11 July – Healing Mass – Augustinian Church, Drogheda
AUGUSTINIAN CHURCH, DROGHEDA
HOMIILY GIVEN BY
CARDINAL SEÁN BRADY
11 JULY 2011
I am very pleased to know of the existence of this group dedicated to prayer for healing. I thank you for your prayers for all those who need healing, which is all of us. For we all need the gentle love of Christ to come and touch us and heal our hearts and bathe our wounds and bandage us and give us peace and consolation in our times of pain and sorrow and desolation. I thank God for your leaders who give generously of their time to make sure that these meetings take place and take place regularly and take place effectively.
I usually go to Knock and Lourdes a couple of times a year. One of the outstanding features of such a pilgrimage is the Anointing of The Sick and the Blessing of the Blessed Sacrament. One thing that always strikes me most powerfully is the reverence and faith of the people as they pray earnestly to the Lord, to come to them and to help them and to heal them. I have a friend who prays a lot and studies the scriptures a lot. He never ceases to lament the fact that the Church seems to have forgotten that it has the power to heal. He reasons and argues it this way: When He was here Jesus went around helping and healing. As He was about to leave He told His disciples to carry on His work and to go and make disciples of all nations. We believe that He was commissioning them to carry on His work. In fact the church believes that it is now the Body of Christ, in the world, to continue His work and also to bring people to Christ that they may be helped and healed. Of course there was only one thing that Jesus asked of those who came to Him to be helped and healed. He always asked did they believe? Did they believe that He could in fact carry out this healing? So, then we begin by asking the Lord to increase our faith, out faith in Him and His power. To increase our faith in His Church as His body, chosen and commissioned by Him to carry out His work, including His work of healing the sick.
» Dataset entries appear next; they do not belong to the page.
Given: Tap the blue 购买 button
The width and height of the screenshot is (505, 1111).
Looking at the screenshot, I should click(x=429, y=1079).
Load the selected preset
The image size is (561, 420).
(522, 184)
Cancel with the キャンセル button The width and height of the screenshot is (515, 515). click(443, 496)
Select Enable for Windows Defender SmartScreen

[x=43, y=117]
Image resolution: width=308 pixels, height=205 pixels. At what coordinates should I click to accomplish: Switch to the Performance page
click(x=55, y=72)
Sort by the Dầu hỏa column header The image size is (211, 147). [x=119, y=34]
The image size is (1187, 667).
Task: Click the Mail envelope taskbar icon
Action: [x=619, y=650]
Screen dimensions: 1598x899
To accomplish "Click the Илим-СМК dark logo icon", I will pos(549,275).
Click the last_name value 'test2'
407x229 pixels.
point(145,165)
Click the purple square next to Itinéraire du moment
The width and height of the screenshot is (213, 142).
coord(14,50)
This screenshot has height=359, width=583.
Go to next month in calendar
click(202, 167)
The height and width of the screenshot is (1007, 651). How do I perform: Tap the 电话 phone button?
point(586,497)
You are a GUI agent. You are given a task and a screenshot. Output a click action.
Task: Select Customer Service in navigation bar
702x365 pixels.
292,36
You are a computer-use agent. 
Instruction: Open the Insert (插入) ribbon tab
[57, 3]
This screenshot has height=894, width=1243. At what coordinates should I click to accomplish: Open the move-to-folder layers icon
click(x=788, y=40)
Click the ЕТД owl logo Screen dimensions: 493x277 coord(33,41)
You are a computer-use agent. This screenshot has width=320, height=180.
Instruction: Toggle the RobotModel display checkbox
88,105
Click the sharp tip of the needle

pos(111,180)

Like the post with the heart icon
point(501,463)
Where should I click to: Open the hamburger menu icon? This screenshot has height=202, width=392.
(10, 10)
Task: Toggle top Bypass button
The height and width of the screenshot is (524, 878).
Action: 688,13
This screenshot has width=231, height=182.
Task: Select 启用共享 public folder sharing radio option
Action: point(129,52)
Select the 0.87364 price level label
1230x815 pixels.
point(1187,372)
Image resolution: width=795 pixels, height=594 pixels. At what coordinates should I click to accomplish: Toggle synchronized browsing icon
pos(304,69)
Today is the Feast of Saint Benedict. Benedict was a Monk. In fact he was the founder of the monasteries in this part of the world. This area around Drogheda is and was famous for its monasteries. Just think of Monasterboice and Mellifont – Collon where people have gone to spend their lives dedicated to praising God. The Monks, especially the followers of Saint Benedict, are famous for their healthy style of living. They strike a great balance between work and prayer, rest and recreation. Their motto is Work and Pray. The monastery is usually out in the countryside where you enjoy the beauty of nature, sample the fresh air and take some exercise. All of which the experts tell us help to make us healthy.
So we decided to keep the Readings of the Feast of Saint Benedict for this Mass because I feel there are many ideas which could help us. The first one that struck me was the Response the Responsorial Psalm, “Taste and see that the Lord is good”. It is an invitation to think about our own lives and our own experience. If we do so for some time and in a serious way we are bound to think about the fact of life itself and where does it come from? What is life for? Our life on earth will end, that is for sure, but there are followers of Christ who rose from the dead. We believe that death is not the end and if we think a little about Christ we will see why He came into this world.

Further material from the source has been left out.